Die chronische myeloische Leukämie ist eine neoplastische Erkrankung der Hämatopoese, charakterisiert durch die BCR-ABL1-Fusion. Zur Behandlung neu diagnostizierter Patienten sind drei selektive Tyrosinkinase-Inhibitoren zugelassen. Zur Beurteilung der Residualerkrankung ist eine frühe und engmaschige molekulargenetische Verlaufskontrolle unumgänglich. Sie ermöglicht eine frühe Prognoseeinschätzung sowie ein frühes Erkennen eines Rezidives bzw. einer Therapieresistenz.

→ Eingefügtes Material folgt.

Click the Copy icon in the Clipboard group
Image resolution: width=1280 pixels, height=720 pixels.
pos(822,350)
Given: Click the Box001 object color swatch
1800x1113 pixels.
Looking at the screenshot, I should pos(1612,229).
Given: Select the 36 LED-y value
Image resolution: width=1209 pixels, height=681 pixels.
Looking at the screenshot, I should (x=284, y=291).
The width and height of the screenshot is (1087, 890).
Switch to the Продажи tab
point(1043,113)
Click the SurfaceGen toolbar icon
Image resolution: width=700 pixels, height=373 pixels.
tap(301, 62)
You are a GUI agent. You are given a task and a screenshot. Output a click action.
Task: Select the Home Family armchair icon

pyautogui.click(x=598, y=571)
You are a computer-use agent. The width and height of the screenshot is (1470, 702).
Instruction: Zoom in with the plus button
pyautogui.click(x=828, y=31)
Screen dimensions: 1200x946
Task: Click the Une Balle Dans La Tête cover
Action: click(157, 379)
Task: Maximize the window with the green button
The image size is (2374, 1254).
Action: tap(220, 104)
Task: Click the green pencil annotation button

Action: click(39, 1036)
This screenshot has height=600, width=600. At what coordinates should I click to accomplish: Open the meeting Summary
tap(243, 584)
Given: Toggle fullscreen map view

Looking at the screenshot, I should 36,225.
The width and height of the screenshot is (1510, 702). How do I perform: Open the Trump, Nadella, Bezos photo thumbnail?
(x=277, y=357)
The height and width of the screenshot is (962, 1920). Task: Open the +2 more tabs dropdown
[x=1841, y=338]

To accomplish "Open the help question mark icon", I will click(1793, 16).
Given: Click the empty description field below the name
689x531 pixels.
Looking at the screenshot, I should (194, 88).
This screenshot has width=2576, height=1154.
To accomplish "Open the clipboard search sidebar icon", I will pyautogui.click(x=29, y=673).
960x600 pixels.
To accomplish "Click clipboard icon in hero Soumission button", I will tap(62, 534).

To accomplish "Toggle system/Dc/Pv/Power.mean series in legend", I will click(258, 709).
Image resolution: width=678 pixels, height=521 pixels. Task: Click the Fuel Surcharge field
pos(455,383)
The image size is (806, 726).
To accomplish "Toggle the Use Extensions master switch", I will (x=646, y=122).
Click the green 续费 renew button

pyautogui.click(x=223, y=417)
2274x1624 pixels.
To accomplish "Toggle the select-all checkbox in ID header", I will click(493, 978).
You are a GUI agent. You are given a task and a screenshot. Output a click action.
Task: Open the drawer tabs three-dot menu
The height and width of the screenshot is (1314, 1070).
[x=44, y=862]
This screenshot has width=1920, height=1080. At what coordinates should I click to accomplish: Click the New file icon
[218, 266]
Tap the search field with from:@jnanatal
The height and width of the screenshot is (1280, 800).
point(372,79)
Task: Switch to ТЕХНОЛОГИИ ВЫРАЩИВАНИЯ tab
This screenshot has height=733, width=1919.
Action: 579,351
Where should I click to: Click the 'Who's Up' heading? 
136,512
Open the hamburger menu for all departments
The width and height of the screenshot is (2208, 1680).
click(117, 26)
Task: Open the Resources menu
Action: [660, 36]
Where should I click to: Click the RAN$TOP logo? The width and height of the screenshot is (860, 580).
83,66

Eine Harmonisierung der Nachweismethode und des Laborberichts ist wichtig für die Beurteilung des Therapieverlaufs. Eine rasche Befundübermittlung motiviert den Patienten zur Therapietreue. In dieser Stellungnahme diskutiert eine deutsche Expertengruppe Harmonisierungsempfehlungen zur Nachweismethode und zum Laborbericht.